Dieses Kant zugeschriebene Zitat drängt sich mir in den Sinn, wenn ich an die Tragödie Beethovens – seine Taubheit – denke. Für Laien schwer vorstellbar und doch ganz klar: Das kleinste Problem seiner Taubheit war für Beethoven das Schreiben von Musik. Es war für ihn ein Leichtes, die Musik innerlich zu hören und dann zu notieren. 

Die Tragödie seiner Taubheit lag in den für ihn daraus erwachsenden sozialen Schwierigkeiten. Seine Schwerhörigkeit trennte ihn von der Welt der Menschen um ihn herum.
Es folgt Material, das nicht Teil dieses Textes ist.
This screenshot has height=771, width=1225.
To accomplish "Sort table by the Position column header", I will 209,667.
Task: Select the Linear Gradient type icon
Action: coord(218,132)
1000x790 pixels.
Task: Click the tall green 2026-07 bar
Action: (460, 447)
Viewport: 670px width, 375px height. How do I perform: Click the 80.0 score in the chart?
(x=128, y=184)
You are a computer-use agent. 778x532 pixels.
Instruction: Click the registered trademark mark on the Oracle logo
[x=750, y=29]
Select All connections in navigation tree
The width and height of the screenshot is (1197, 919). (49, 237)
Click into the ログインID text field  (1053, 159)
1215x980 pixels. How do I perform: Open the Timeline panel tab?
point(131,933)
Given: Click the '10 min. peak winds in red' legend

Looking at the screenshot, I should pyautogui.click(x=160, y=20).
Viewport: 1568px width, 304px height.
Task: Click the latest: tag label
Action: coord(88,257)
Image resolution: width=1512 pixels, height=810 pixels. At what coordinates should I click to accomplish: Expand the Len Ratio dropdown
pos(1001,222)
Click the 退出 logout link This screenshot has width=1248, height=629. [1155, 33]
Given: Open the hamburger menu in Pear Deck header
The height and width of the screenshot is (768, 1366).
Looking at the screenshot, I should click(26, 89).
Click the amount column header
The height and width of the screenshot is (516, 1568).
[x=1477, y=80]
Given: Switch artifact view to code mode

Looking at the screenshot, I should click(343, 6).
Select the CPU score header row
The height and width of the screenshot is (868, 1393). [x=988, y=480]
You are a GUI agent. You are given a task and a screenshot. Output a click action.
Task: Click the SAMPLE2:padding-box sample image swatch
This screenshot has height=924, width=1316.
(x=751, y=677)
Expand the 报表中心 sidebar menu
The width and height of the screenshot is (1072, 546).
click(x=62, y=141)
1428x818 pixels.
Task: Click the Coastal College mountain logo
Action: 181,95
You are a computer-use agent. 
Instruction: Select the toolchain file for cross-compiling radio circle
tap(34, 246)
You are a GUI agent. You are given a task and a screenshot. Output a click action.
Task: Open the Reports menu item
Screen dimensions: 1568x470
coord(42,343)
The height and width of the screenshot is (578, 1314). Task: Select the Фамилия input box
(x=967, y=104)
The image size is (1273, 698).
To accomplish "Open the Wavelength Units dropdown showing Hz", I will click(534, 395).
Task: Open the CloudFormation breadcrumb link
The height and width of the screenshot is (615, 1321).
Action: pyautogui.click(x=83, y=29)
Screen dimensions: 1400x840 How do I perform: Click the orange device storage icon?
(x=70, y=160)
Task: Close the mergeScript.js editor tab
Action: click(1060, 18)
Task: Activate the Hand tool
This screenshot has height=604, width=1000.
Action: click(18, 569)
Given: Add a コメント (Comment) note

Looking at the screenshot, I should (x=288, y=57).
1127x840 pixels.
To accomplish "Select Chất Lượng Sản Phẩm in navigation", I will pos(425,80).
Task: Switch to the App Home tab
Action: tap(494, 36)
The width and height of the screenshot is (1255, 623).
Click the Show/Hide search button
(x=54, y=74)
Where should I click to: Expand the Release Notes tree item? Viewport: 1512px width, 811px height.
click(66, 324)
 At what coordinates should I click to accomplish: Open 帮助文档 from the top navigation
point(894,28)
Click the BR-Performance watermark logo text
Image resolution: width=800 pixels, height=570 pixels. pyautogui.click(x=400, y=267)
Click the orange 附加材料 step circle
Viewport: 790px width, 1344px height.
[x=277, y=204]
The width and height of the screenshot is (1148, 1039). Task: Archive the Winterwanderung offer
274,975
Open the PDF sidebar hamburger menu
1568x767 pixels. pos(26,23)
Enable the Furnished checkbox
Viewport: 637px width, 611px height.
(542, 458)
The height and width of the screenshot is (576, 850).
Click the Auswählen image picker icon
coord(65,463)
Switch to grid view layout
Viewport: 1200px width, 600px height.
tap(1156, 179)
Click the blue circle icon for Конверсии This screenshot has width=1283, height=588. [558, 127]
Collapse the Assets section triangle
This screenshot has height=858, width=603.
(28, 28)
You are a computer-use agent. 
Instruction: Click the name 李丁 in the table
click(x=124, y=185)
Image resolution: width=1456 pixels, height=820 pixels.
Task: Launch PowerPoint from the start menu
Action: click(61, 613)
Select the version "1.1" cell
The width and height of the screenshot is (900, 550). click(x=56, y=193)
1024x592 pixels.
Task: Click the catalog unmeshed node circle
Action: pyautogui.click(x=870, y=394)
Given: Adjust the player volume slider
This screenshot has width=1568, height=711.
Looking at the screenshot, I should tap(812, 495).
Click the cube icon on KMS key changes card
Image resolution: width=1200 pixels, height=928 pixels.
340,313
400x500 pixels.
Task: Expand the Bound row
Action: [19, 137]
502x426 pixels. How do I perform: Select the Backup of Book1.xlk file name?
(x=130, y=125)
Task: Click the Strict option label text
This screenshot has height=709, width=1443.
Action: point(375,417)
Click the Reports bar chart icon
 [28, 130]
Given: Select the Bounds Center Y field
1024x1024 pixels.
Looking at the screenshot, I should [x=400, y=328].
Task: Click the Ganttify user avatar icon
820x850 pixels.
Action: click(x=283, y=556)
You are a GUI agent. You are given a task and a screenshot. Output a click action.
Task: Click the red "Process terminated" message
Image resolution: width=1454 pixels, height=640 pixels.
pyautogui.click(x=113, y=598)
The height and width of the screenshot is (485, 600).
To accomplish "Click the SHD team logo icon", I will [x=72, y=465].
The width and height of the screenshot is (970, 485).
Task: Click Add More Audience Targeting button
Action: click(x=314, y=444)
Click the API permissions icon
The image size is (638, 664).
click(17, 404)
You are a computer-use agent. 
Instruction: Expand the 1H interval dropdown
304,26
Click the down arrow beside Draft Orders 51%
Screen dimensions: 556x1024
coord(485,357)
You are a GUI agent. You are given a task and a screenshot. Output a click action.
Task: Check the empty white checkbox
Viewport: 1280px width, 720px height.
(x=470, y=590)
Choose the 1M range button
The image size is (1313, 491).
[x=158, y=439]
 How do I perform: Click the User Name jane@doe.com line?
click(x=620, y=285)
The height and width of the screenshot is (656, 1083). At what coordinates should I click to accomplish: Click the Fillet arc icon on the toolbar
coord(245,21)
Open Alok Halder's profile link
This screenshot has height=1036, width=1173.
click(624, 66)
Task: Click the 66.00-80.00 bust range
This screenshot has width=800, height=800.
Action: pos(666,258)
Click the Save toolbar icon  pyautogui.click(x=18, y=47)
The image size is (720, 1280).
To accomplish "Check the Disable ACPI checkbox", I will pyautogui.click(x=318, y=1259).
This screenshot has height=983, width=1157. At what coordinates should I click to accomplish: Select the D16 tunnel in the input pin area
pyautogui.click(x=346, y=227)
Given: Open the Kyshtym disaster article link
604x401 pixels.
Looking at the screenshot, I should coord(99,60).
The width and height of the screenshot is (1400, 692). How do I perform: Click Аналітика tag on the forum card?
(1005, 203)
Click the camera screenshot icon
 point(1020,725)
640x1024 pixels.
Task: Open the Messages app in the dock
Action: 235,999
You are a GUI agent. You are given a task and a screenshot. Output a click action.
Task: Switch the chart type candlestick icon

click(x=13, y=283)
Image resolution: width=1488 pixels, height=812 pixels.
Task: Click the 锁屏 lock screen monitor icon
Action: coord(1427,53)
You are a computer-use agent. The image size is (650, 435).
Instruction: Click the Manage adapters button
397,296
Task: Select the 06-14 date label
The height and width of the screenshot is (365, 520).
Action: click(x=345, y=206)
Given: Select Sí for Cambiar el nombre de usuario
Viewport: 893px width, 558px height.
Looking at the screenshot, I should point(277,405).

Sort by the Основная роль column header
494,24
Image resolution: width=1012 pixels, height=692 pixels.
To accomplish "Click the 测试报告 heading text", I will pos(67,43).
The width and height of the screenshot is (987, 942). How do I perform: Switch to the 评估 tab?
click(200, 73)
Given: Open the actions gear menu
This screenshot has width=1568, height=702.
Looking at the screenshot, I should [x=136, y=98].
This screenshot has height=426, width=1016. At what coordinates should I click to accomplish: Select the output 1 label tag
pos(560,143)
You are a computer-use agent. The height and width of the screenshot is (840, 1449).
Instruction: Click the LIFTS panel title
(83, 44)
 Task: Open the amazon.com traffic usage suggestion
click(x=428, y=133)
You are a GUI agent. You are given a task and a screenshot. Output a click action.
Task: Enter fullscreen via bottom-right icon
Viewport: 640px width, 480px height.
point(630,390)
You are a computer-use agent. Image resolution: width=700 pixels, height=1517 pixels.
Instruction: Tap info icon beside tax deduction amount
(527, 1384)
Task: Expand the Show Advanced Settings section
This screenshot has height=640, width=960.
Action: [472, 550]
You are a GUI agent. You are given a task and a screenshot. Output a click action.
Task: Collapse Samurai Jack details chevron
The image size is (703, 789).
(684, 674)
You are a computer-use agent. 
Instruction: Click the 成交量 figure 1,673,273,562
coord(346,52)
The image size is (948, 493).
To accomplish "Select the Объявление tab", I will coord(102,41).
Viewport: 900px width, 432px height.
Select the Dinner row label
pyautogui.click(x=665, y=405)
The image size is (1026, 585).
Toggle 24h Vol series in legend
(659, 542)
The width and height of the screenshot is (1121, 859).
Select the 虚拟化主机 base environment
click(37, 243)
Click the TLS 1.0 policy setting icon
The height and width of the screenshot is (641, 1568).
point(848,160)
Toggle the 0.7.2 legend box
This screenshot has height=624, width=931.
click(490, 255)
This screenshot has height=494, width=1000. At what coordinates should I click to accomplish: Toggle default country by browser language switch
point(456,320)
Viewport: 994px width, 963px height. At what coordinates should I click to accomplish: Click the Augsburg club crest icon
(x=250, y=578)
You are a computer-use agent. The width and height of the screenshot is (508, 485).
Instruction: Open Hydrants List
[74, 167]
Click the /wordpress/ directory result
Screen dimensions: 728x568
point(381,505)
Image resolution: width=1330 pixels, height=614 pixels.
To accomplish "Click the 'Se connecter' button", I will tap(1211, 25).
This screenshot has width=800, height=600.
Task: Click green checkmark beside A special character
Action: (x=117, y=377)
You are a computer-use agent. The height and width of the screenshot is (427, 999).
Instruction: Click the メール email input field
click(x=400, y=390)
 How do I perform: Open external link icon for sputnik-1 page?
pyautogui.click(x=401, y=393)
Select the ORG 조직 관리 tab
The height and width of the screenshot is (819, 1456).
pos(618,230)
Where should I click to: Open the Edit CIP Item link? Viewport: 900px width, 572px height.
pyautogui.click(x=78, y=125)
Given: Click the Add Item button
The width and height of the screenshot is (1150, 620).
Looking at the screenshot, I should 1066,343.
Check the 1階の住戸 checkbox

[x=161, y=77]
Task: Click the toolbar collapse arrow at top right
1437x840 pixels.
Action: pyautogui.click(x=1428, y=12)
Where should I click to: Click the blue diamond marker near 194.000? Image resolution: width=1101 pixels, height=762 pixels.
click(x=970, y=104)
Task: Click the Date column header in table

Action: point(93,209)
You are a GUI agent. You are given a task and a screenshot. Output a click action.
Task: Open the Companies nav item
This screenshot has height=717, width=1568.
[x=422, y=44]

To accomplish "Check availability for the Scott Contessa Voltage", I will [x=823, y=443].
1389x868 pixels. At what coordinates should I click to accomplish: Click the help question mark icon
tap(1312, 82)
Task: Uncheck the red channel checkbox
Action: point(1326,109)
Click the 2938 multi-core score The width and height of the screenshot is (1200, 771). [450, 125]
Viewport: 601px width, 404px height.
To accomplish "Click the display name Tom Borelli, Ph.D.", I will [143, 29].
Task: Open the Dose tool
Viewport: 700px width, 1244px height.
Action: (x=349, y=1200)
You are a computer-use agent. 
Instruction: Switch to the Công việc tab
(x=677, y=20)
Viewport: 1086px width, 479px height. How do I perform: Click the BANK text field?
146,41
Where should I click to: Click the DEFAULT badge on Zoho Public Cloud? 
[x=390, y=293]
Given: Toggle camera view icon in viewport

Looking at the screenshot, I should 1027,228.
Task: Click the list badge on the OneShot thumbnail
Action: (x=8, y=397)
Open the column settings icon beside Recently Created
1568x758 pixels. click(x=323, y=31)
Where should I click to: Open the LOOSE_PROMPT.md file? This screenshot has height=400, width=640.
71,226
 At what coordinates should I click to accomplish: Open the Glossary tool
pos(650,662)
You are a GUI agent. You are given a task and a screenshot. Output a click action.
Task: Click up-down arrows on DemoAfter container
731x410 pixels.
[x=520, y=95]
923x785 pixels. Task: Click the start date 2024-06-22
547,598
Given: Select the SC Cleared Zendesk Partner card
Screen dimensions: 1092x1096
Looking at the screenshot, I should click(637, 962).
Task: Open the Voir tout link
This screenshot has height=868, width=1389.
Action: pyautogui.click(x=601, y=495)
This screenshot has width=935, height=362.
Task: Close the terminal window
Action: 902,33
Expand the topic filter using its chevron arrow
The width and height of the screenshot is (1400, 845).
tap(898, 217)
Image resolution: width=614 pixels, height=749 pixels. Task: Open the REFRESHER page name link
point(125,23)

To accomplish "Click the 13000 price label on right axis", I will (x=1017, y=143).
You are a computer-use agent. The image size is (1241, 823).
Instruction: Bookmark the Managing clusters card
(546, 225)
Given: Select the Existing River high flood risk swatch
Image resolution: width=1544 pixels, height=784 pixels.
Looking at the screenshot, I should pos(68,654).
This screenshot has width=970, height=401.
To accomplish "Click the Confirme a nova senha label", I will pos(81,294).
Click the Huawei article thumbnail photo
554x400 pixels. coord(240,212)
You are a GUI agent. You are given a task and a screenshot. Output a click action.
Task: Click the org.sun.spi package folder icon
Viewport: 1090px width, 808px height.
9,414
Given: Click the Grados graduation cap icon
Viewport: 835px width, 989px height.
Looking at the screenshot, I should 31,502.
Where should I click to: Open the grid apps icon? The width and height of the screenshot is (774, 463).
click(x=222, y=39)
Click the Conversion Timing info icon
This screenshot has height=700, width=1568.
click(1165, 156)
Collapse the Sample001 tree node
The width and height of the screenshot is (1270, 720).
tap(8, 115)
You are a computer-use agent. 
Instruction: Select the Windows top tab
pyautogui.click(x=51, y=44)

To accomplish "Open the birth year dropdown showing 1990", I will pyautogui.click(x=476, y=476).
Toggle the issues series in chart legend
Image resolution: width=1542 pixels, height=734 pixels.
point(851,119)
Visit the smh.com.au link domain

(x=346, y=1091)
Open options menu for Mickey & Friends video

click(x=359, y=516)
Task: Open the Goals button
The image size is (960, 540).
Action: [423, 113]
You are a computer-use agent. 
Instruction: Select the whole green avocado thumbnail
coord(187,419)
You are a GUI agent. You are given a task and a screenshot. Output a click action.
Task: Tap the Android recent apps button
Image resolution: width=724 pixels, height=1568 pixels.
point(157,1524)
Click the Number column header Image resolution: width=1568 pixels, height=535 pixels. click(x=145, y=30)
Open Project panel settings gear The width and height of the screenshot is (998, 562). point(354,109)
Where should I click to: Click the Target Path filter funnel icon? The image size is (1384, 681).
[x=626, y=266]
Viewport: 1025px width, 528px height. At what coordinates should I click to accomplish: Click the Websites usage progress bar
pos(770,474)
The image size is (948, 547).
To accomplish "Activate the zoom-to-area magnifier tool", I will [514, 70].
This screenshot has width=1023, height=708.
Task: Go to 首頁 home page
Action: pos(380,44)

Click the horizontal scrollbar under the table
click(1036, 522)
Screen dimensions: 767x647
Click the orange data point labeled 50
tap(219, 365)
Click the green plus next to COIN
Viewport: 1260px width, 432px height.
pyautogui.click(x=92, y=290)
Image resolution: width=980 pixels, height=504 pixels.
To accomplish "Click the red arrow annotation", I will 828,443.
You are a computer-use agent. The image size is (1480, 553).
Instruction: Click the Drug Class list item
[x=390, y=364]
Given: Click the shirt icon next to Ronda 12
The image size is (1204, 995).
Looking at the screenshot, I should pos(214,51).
Interaktion wurde unendlich schwierig und mühsam, seine davor schon ausgeprägte Neigung zu misstrauen, verstärkte sich. Welche Zumutung diese Krankheit für ihn war, erfahren wir in einem erschütternden Brief an seinen Jugendfreund Wegeler aus dem Jahre 1801. Zum ersten Mal berichtet er von seiner großen und bedrückenden Not:

 

«Ich kann sagen, ich bringe mein Leben elend zu, seit zwei Jahren fast meide ich alle Gesellschaften, weil es mir nicht möglich ist den Menschen zu sagen: Ich bin taub. Hätte ich irgend ein anderes Fach, so ging’s noch eher, aber in meinem Fache ist das ein schrecklicher Zustand; dabei meine Feinde, deren Zahl nicht geringe ist, was würden diese hierzu sagen!» 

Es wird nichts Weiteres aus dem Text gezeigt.